Early arrest of postpartum hemorrhage (PPH) using a simple to use conservative technique, well before coagulopathy sets in, would reduce blood transfusions, unnecessary surgeries including hysterectomies, and maternal deaths. For cases of atonic PPH, a new device that uses vacuum force to collapse the uterus causing rapid tamponade, has been proposed. This may be a better alternative to balloon tamponade as it follows natural physiology, is easy to use, does not depend on guessing the volume of fluid to be introduced, or conceal bleeding behind the balloon. Our study sought to demonstrate safety, effectiveness, and ease of use in the deployment of this new device to treat PPH.

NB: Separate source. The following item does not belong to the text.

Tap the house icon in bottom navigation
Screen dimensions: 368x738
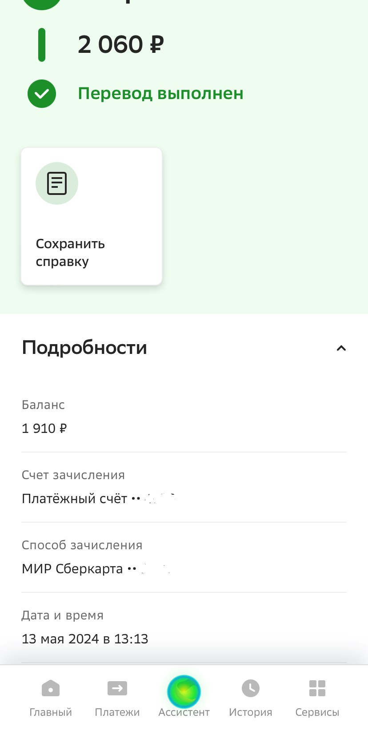coord(51,689)
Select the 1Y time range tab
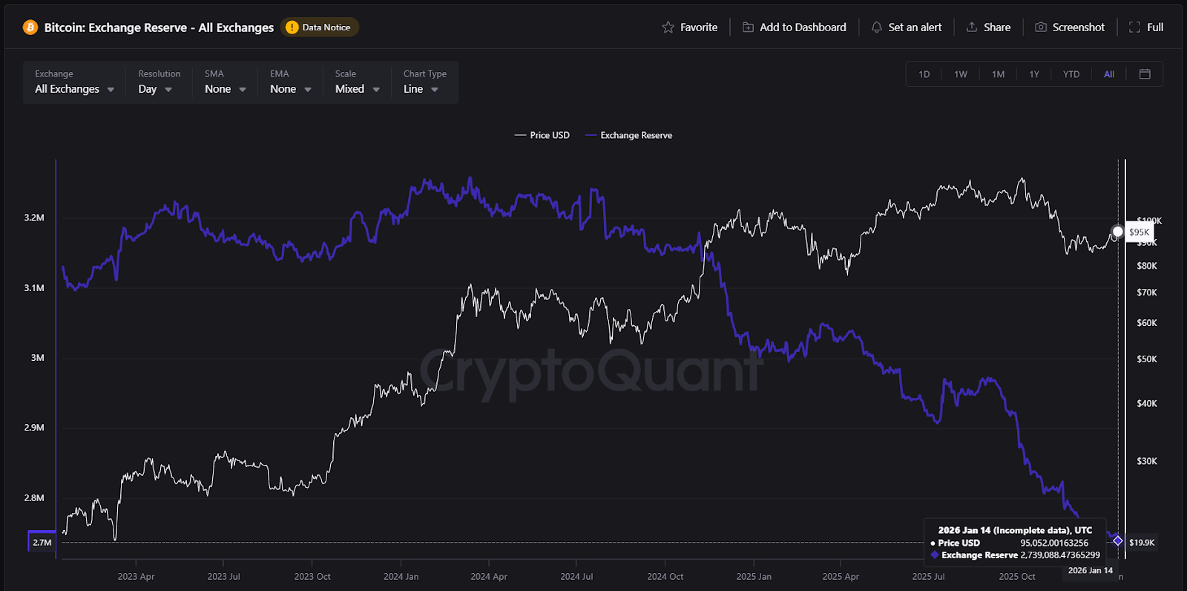The width and height of the screenshot is (1187, 591). [1034, 74]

Ten women, with vaginal deliveries in a hospital setting, treated with prophylactic uterotonics plus additional uterotonics for excessive bleeding, were the subjects of the study. When conservative medical therapy was failing and tamponade therapy was indicated, our device, that generates uniform vacuum-induced tamponade within the entire uterine cavity, was used with physiologic vacuum forces of 70 mmHg.

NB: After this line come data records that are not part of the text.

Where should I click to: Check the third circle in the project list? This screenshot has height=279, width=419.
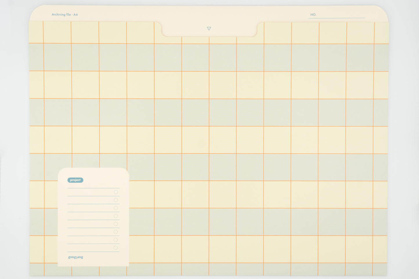[x=116, y=208]
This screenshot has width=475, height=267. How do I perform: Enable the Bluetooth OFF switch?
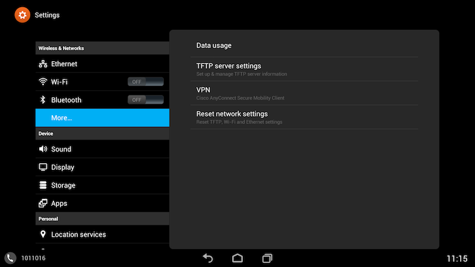[x=145, y=100]
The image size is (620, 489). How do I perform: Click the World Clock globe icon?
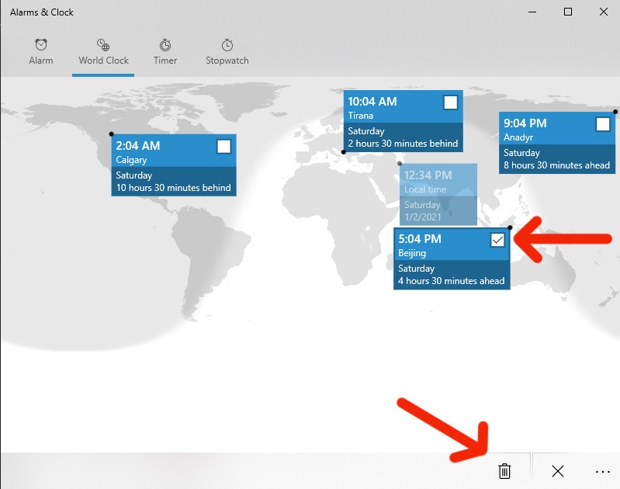[103, 45]
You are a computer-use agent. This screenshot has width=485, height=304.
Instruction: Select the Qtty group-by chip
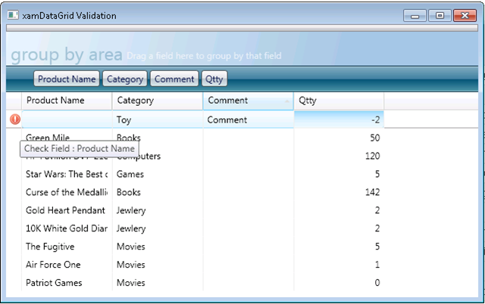[214, 79]
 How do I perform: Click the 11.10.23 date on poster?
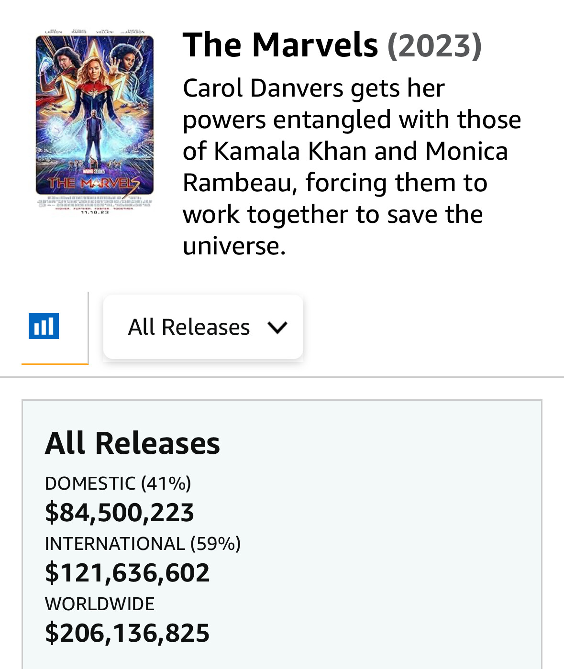point(95,212)
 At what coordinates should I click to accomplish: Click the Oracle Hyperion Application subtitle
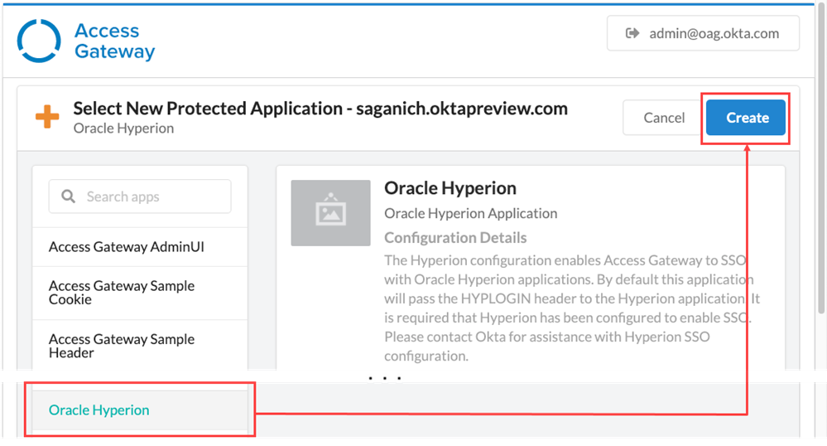[x=470, y=213]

The ten women experienced 600-1,000 milliliters of blood loss before vacuum was generated. The vacuum created an immediate seal, 50-250 milliliters of blood were evacuated, the uterus collapsed and regained tone, and hemorrhaging stopped within 2 minutes in all cases. The device remained in place for an average of 2 hours.
This preliminary investigation suggests that a device designed to create vacuum-induced uterine tamponade may be a better alternative than balloon devices used to treat atonic PPH. Additional study is needed and is in progress.